By Vieta's formula, $$\begin{cases}2a+b=\dfrac{24}5\\a^2+2ab=a(a+2b)=\dfrac95\\a^2b=-\dfrac{54}5 \end{cases}$$
Notice that $0$ is not a root of the original equation, so both $a,b$ are nonzero.

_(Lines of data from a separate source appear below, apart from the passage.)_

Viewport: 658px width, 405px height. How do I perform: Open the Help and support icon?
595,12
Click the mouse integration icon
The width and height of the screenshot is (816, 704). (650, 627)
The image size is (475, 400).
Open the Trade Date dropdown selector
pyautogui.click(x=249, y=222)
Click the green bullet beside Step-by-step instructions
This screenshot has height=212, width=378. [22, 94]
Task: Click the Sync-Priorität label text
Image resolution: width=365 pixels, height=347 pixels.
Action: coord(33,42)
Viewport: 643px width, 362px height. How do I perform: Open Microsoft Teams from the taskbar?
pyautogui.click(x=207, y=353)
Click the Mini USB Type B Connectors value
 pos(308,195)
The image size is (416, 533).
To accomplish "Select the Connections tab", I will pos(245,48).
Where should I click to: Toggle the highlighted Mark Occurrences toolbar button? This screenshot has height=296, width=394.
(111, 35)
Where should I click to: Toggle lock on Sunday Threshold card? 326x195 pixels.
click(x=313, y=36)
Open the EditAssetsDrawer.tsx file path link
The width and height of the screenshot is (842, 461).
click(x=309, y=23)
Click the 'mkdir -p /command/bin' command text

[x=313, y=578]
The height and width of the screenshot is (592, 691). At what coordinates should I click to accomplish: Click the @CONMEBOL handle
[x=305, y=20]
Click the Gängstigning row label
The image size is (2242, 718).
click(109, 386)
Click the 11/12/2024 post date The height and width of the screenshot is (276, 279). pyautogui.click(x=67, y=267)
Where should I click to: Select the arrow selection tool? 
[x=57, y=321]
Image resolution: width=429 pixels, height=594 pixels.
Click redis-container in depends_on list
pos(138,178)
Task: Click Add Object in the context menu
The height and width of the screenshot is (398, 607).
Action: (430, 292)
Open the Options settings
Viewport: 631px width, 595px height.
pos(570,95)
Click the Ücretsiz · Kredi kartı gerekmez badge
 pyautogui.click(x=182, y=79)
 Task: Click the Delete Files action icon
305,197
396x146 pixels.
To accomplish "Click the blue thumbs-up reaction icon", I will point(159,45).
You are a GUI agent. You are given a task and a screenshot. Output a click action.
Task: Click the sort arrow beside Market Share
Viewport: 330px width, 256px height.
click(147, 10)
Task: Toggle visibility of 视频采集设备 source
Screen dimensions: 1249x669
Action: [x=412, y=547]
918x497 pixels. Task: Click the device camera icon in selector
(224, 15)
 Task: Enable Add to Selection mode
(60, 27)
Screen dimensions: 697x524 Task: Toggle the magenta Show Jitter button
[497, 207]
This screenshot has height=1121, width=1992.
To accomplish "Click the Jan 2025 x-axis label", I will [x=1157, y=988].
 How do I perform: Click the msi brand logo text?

Divide the second equation by the third equation to get $\dfrac{a+2b}{ab}=\dfrac2a
+\dfrac1b=-\dfrac1{6}$. Multiplying by the first equation, we have $$(2a+b)(\dfrac2a
+\dfrac1b)=5+2(\dfrac ba+\dfrac ab)=-\dfrac45 $$
Let $\dfrac ba=t$, then the above equation becomes $$5+2(t+\dfrac1t)=-\dfrac45\implies 10t^2+29t+10=(5t+2)(2t+5)=0$$
Hence $t=-\dfrac25$ or $-\dfrac52$. If $t=-\dfrac25, 2a+b=2a+at=\dfrac85a=\dfrac{24}5,$ so $a=3$. On the other hand, if $t=-\dfrac52, 2a+b=-\dfrac12a=\dfrac{24}5,$ so $a=-\dfrac{48}5$. But from the third equation we must have $b\lt 0$, and then $a,b$ are both $\lt 0$, so $2a+b\lt 0$ and then the first equation cannot hold. Therefore $a=3, b=-\dfrac{6}5$ are the roots of the original cubic.